Le commerce intra-africain de produits agricoles dispose d’un potentiel considérable, et des efforts sont déployés pour renforcer ces échanges dans le cadre de la Zone de libre-échange continentale africaine (ZLECAF). Cela permettra de stimuler la croissance économique et la sécurité alimentaire. A cet effet, la FAO et l’Union africaine(UA) ont publié un guide intitulé “Plan-cadre d’intensification du commerce intra-africain de produits et services agricoles”. Ce guide vise à libérer le potentiel du secteur agricole afin qu’il contribue à une croissance durable et inclusive en Afrique. L’amélioration du commerce intra-africain permet aux agriculteurs d’accéder à de nouveaux marchés, d’augmenter leurs revenus et de renforcer la sécurité alimentaire. Aussi, les entreprises agroalimentaires bénéficient d’un accès élargi aux matières premières et aux consommateurs. Elles peuvent élargir leur clientèle et participer à des chaînes de valeur régionales. D’où la nécessité de mettre en avant les produits agricoles africains grâce à la promotion de labels de qualité sur les marchés nationaux et internationaux. Il y a lieu également d’encourager les investissements destinés surtout au renforcement des capacités productives mais aussi dans la distribution.
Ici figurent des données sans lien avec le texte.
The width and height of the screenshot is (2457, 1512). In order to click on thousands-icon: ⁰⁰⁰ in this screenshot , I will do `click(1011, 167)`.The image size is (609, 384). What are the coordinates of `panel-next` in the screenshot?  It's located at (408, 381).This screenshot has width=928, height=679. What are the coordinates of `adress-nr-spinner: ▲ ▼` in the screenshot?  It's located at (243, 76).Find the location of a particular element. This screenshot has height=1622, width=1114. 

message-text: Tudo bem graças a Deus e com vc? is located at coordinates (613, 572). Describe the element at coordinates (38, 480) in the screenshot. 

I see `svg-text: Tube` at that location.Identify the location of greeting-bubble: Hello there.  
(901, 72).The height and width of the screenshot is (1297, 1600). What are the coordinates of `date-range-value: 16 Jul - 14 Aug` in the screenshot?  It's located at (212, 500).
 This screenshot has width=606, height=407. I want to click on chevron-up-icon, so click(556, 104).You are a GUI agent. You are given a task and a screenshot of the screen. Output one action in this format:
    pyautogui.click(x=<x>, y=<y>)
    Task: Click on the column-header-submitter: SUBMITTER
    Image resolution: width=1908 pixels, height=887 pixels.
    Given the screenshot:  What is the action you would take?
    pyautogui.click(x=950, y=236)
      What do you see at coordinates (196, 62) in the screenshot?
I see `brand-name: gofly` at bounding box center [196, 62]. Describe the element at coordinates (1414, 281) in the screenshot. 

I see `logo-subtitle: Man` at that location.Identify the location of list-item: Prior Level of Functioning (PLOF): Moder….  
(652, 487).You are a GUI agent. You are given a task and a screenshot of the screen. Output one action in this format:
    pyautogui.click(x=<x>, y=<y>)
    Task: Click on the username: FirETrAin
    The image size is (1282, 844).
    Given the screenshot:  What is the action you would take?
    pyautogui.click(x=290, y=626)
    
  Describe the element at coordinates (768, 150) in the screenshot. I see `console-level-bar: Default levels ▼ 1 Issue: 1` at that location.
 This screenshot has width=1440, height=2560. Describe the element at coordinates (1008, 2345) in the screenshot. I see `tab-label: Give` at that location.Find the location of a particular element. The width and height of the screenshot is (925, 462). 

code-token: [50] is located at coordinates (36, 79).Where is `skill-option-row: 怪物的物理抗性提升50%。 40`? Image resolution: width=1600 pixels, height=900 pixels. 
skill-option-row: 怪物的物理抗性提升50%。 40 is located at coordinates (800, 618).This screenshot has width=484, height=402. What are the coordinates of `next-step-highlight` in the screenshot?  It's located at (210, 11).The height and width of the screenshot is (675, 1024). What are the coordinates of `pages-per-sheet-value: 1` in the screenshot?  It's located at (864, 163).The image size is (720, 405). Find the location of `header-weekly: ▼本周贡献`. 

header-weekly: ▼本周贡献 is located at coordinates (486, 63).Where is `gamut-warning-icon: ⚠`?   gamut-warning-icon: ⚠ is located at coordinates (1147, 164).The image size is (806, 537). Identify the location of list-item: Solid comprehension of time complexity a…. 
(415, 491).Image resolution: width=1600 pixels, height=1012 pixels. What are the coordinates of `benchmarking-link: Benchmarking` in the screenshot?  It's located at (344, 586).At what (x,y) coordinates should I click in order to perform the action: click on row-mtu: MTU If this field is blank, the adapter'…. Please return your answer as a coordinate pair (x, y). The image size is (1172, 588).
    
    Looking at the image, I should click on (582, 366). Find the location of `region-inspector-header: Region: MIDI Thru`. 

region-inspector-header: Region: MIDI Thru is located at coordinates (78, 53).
Comment assurer l'équilibre des échanges entre l'Afrique et l'Europe dans ces secteurs?

L’Europe demeure un grand fournisseur de produits alimentaires à destination du continent africain, lequel est fournisseur à son tour de nombreux produits primaires. La promotion des investissements directs étrangers (IDE) s’avère nécessaire dans ce cas, pour améliorer le degré de transformation des produits agricoles au niveau local. Les investisseurs étrangers peuvent apporter des capitaux, des technologies et des marchés. Il reste bien entendu qu’un environnement politique stable et sécurisé est essentiel pour attirer les investisseurs étrangers. La mise en place de la ZLECAF contribue fortement à   créer un environnement propice à l’investissement dans le secteur agroalimentaire. Néanmoins, la dette extérieure plombe de nombreux pays africains dans leur volonté d’investir et d’accroitre leurs capacités productives, particulièrement dans l’agriculture et l’agroalimentaire, au vu du potentiel existant. Au demeurant, la recherche de nouvelles sources de financement de l’agriculture reste un défi majeur pour pouvoir amorcer un partenariat stratégique dans ce secteur d’activité névralgique. La contribution européenne dans ce financement est largement souhaitée pour aller dans le sens de la coopération en faveur du développement durable et la lutte contre le changement climatique.